Un nuevo estudio desmiente la creencia con el vaper y el tabaco calentado: no es puerta de entrada al tabaquismo
Un nuevo estudio realizado en España desmiente la creencia de que el vaper y el tabaco calentado son la puerta de entrada al tabaquismo. La investigación concluye que los productos de tabaco sin combustión, como el tabaco calentado y el cigarrillo electrónico, pueden funcionar como estrategias efectivas para reducir o abandonar el consumo de cigarrillos convencionales.
Según los autores, el uso dual, que consiste en combinar cigarrillos tradicionales con alternativas sin combustión, se configura en muchos casos como una etapa de transición hacia la disminución del consumo de tabaco y, en algunos casos, hacia la cesación completa.
El estudio, publicado en la revista científica Research in Economics, se basa en una encuesta a 1.329 consumidores de nicotina en España y reconstruye de forma detallada sus trayectorias de consumo desde la iniciación hasta la posible cesación.
La mayoría de los fumadores empieza con cigarrillos
Según los resultados, el 89 % de los consumidores de nicotina comienzan su consumo con cigarrillos convencionales, generalmente entre los 16 y 18 años.
La transición a productos alternativos, como el tabaco calentado o los cigarrillos electrónicos, se produce más tarde, con una edad media de 27 años. Esto indica que estos productos no suelen ser la puerta de entrada al consumo de nicotina, sino un segundo paso para fumadores ya habituales.
Uso dual y reducción del consumo
El estudio muestra que quienes combinan cigarrillos con productos sin combustión fuman un 34 % menos de cigarrillos al año que los fumadores exclusivos. En un periodo de cinco años, reducen su consumo de cigarrillos en un 42 %, y un 44% de ellos afirma utilizar el tabaco calentado específicamente para dejar o disminuir el consumo de cigarrillos. Casi uno de cada cinco usuarios duales declaró haber abandonado completamente el consumo de nicotina.
Los investigadores destacan que estos resultados sugieren que el uso dual no suele ser un estado permanente, sino una etapa intermedia en el camino hacia la reducción del daño o la cesación, especialmente entre fumadores de larga trayectoria.

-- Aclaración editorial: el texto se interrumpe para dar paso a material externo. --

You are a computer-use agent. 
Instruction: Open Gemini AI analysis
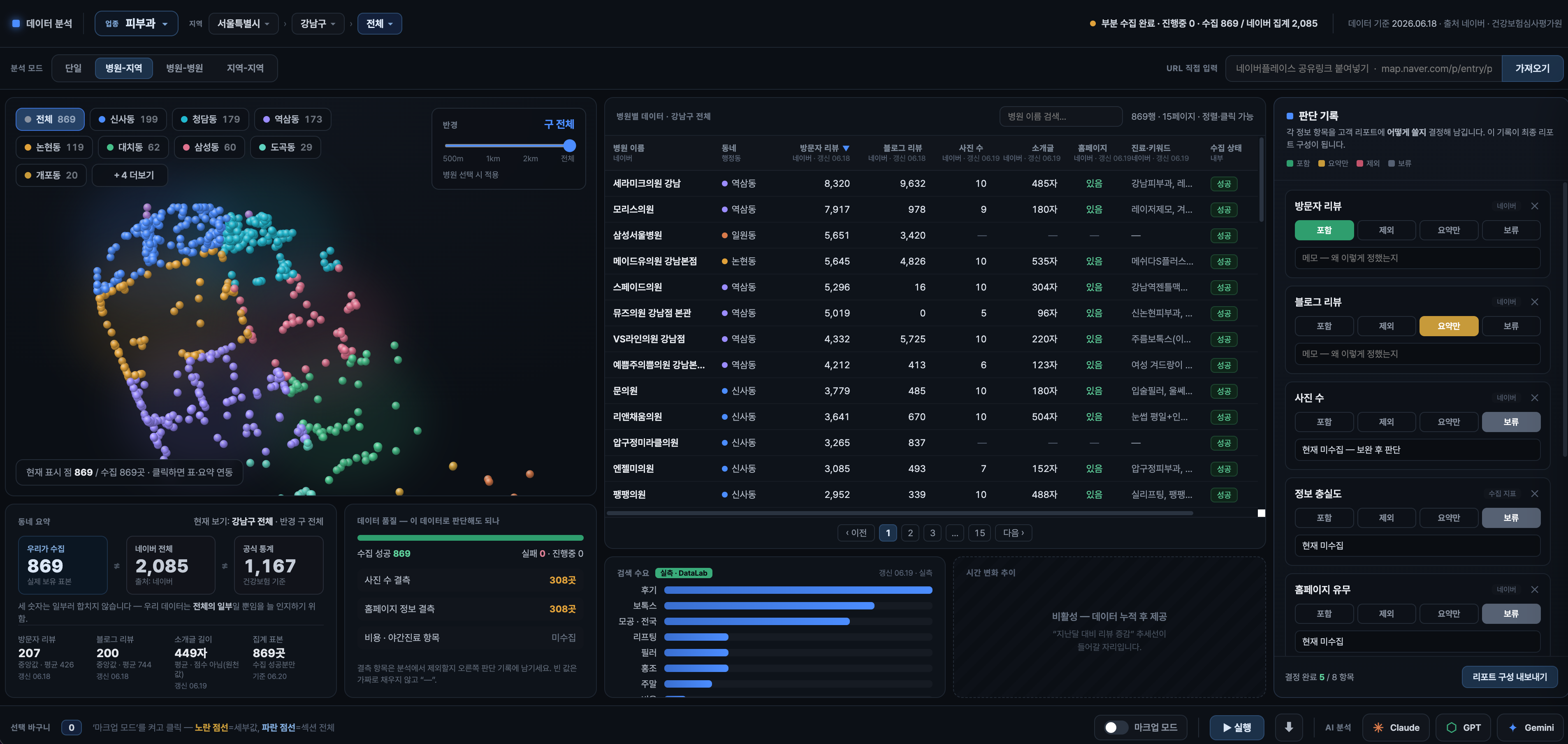1531,727
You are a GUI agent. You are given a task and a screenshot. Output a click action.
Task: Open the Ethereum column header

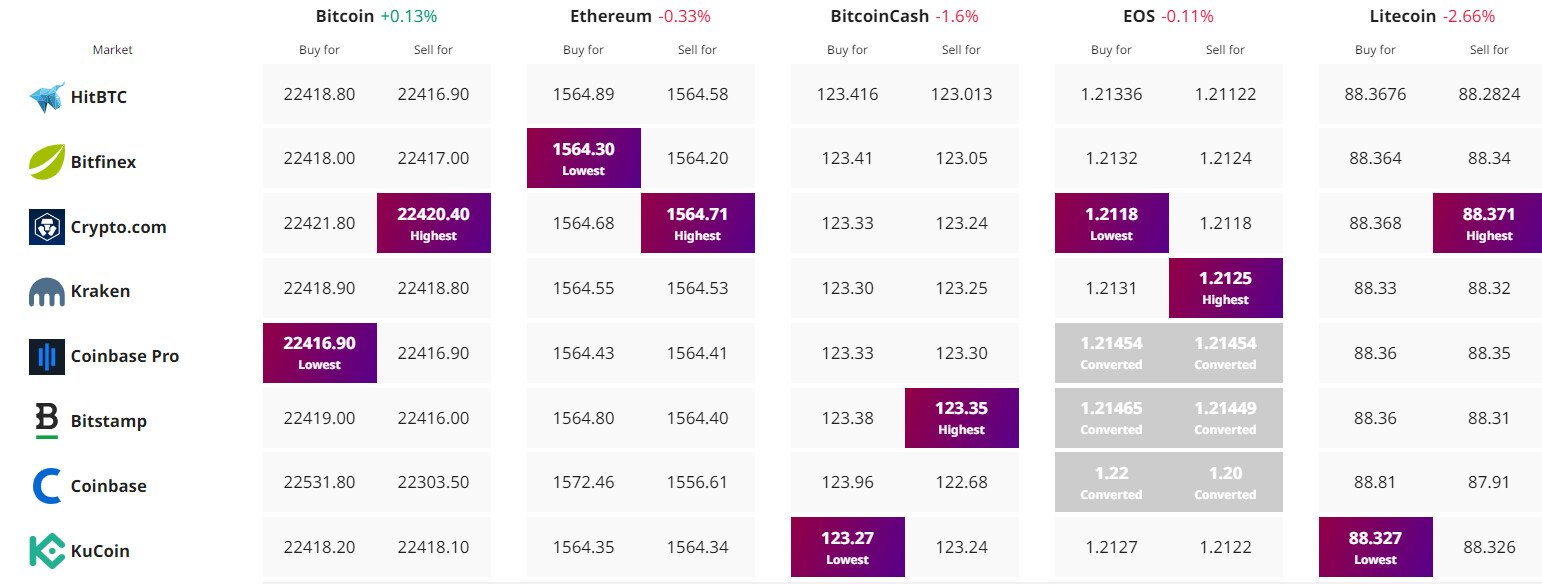(x=613, y=16)
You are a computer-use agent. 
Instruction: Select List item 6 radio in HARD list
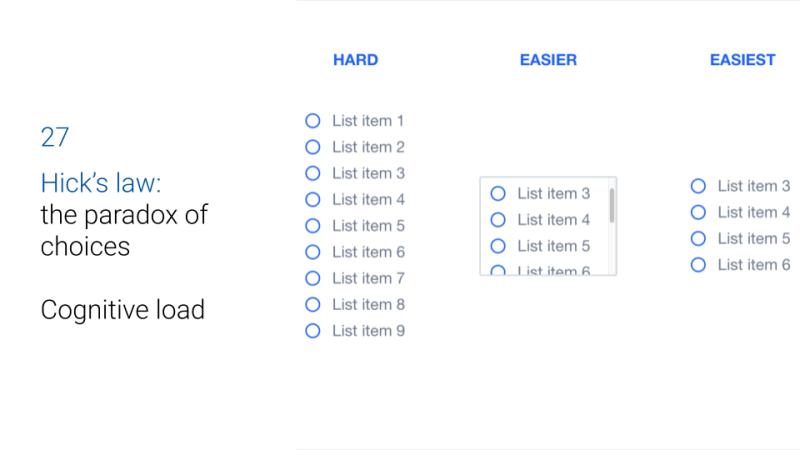coord(313,252)
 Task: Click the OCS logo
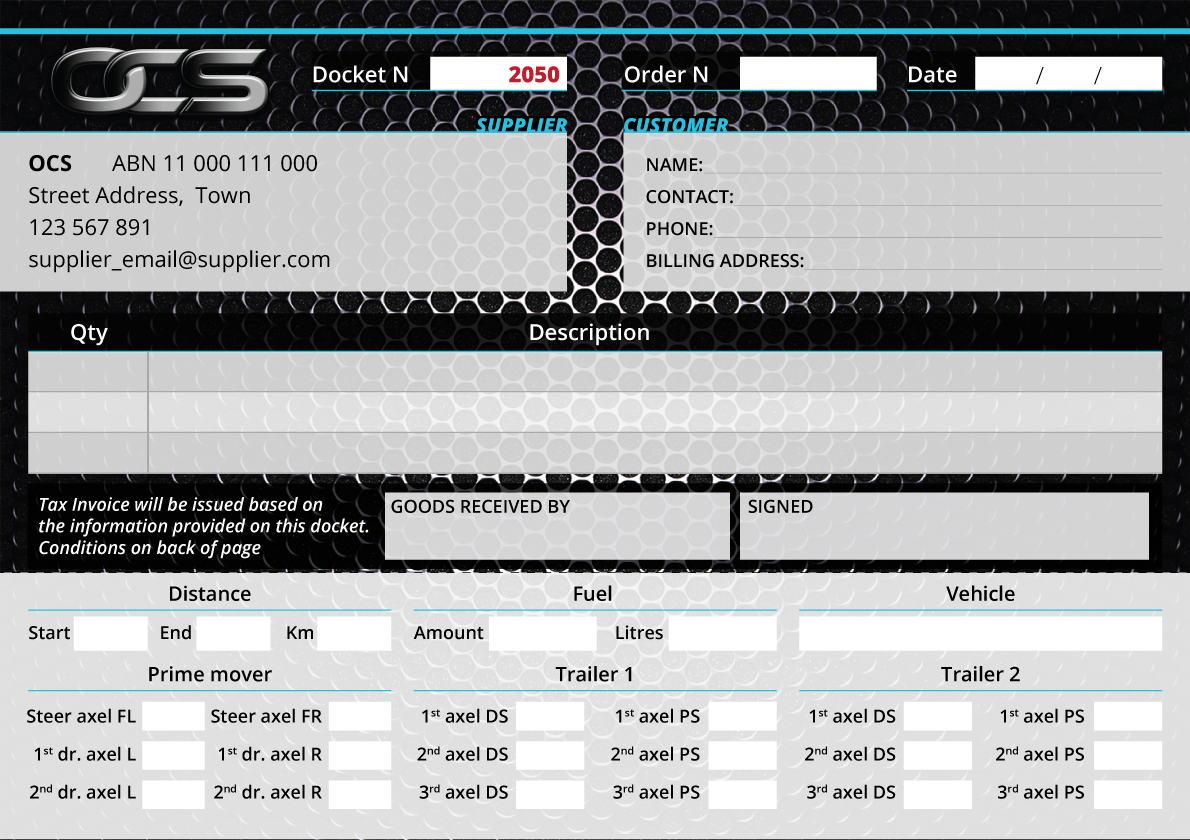pyautogui.click(x=160, y=80)
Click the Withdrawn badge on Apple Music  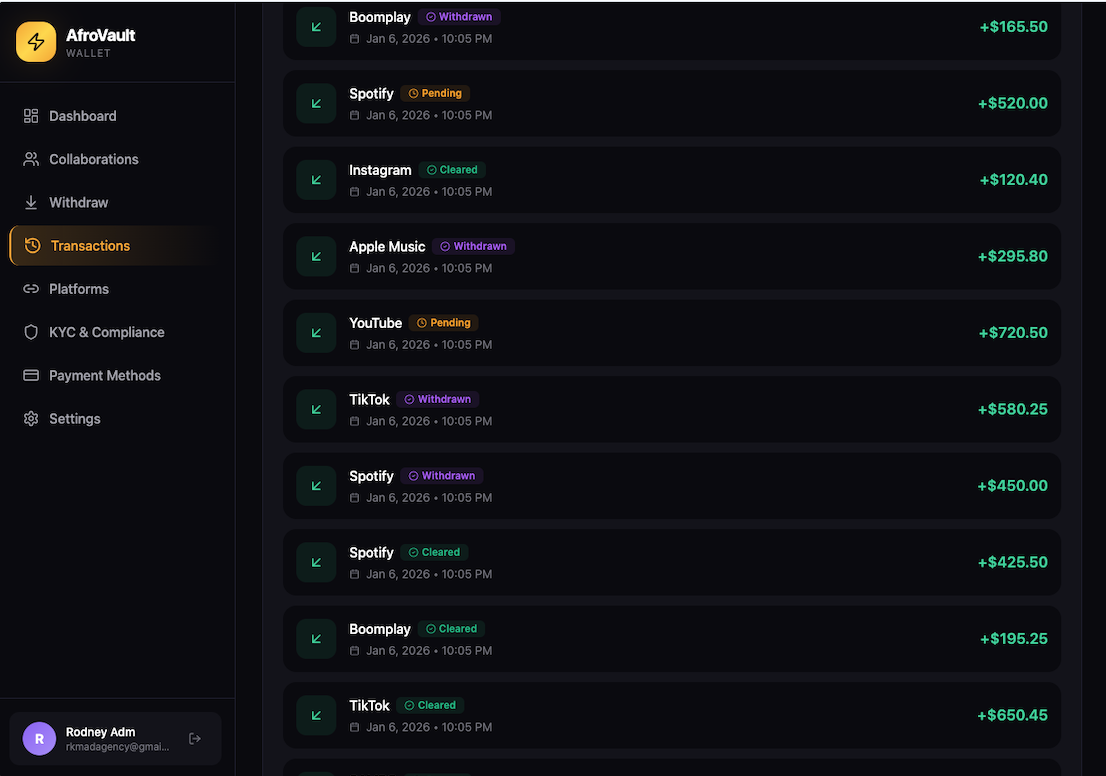click(474, 246)
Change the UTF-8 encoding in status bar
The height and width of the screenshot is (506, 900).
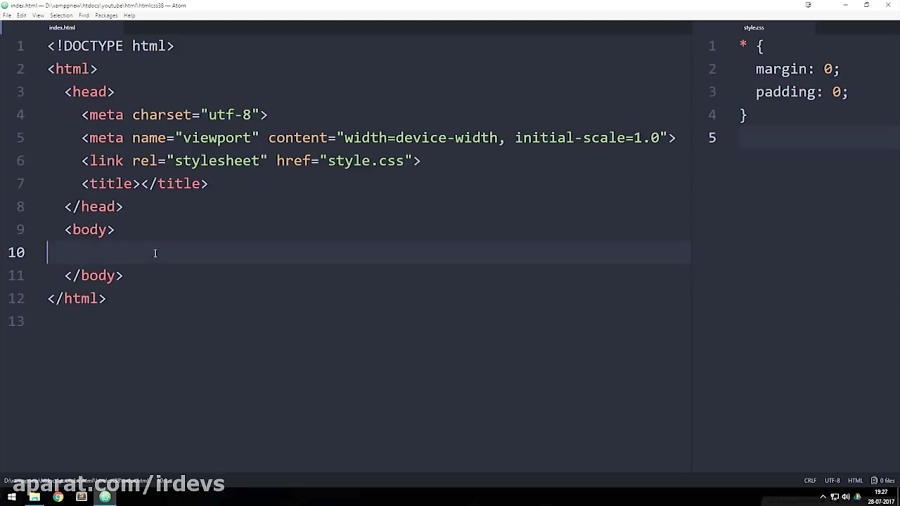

Implicaciones para las políticas públicas
El estudio cuestiona los enfoques regulatorios que tratan todos los productos de nicotina como equivalentes y sugiere que diferenciar productos según su nivel de riesgo podría mejorar la eficacia de las políticas públicas. La fiscalidad, la regulación y la información al consumidor influyen de forma directa en las decisiones de los fumadores adultos y pueden facilitar estrategias de reducción de daños o abandono progresivo del tabaco, según los autores.